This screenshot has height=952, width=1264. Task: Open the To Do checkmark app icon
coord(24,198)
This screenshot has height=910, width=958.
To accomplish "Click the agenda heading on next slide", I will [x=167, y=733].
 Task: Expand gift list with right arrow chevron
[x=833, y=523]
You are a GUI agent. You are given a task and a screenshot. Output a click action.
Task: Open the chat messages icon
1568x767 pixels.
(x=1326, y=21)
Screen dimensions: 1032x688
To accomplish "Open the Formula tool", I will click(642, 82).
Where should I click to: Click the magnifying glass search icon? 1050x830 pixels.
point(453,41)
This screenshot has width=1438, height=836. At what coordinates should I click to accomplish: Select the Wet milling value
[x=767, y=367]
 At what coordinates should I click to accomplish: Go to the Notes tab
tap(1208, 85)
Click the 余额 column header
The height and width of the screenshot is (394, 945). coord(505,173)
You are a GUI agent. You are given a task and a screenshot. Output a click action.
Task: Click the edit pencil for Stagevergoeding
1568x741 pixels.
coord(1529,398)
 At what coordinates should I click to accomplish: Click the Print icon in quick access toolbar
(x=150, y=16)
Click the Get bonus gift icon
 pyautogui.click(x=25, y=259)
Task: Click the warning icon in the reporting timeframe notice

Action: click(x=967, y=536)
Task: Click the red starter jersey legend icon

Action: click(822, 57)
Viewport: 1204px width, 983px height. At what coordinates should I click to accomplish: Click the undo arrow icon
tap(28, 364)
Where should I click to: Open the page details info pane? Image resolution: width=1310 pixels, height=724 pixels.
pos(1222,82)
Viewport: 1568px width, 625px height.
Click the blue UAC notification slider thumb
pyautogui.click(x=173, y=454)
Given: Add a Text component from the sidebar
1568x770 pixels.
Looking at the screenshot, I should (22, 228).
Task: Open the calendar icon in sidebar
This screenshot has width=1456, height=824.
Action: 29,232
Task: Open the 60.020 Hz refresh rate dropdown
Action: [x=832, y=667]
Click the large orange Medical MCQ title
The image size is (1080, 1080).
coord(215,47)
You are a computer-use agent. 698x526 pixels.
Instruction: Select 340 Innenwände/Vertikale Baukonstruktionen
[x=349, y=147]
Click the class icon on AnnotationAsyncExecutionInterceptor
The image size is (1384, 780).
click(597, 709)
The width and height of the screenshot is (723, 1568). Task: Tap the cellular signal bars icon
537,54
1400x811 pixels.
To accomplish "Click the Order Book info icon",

● ● ●

▶ [Instruction]:
Swap every "pixels" in the lines above for "px", and leave everything else as it is.

▶ [Correct output]:
This screenshot has height=952, width=1264. Task: Open the To Do checkmark app icon
coord(24,198)
This screenshot has height=910, width=958.
To accomplish "Click the agenda heading on next slide", I will [x=167, y=733].
 Task: Expand gift list with right arrow chevron
[x=833, y=523]
You are a GUI agent. You are given a task and a screenshot. Output a click action.
Task: Open the chat messages icon
1568x767 px.
(x=1326, y=21)
Screen dimensions: 1032x688
To accomplish "Open the Formula tool", I will click(642, 82).
Where should I click to: Click the magnifying glass search icon? 1050x830 px.
point(453,41)
This screenshot has width=1438, height=836. At what coordinates should I click to accomplish: Select the Wet milling value
[x=767, y=367]
 At what coordinates should I click to accomplish: Go to the Notes tab
tap(1208, 85)
Click the 余额 column header
The height and width of the screenshot is (394, 945). coord(505,173)
You are a GUI agent. You are given a task and a screenshot. Output a click action.
Task: Click the edit pencil for Stagevergoeding
1568x741 px.
coord(1529,398)
 At what coordinates should I click to accomplish: Click the Print icon in quick access toolbar
(x=150, y=16)
Click the Get bonus gift icon
 pyautogui.click(x=25, y=259)
Task: Click the warning icon in the reporting timeframe notice

Action: click(x=967, y=536)
Task: Click the red starter jersey legend icon

Action: click(822, 57)
Viewport: 1204px width, 983px height. At what coordinates should I click to accomplish: Click the undo arrow icon
tap(28, 364)
Where should I click to: Open the page details info pane? Image resolution: width=1310 px, height=724 px.
pos(1222,82)
Viewport: 1568px width, 625px height.
Click the blue UAC notification slider thumb
pyautogui.click(x=173, y=454)
Given: Add a Text component from the sidebar
1568x770 px.
Looking at the screenshot, I should (22, 228).
Task: Open the calendar icon in sidebar
This screenshot has width=1456, height=824.
Action: 29,232
Task: Open the 60.020 Hz refresh rate dropdown
Action: [x=832, y=667]
Click the large orange Medical MCQ title
The image size is (1080, 1080).
coord(215,47)
You are a computer-use agent. 698x526 px.
Instruction: Select 340 Innenwände/Vertikale Baukonstruktionen
[x=349, y=147]
Click the class icon on AnnotationAsyncExecutionInterceptor
The image size is (1384, 780).
click(597, 709)
The width and height of the screenshot is (723, 1568). Task: Tap the cellular signal bars icon
537,54
1400x811 px.
To accomplish "Click the Order Book info icon",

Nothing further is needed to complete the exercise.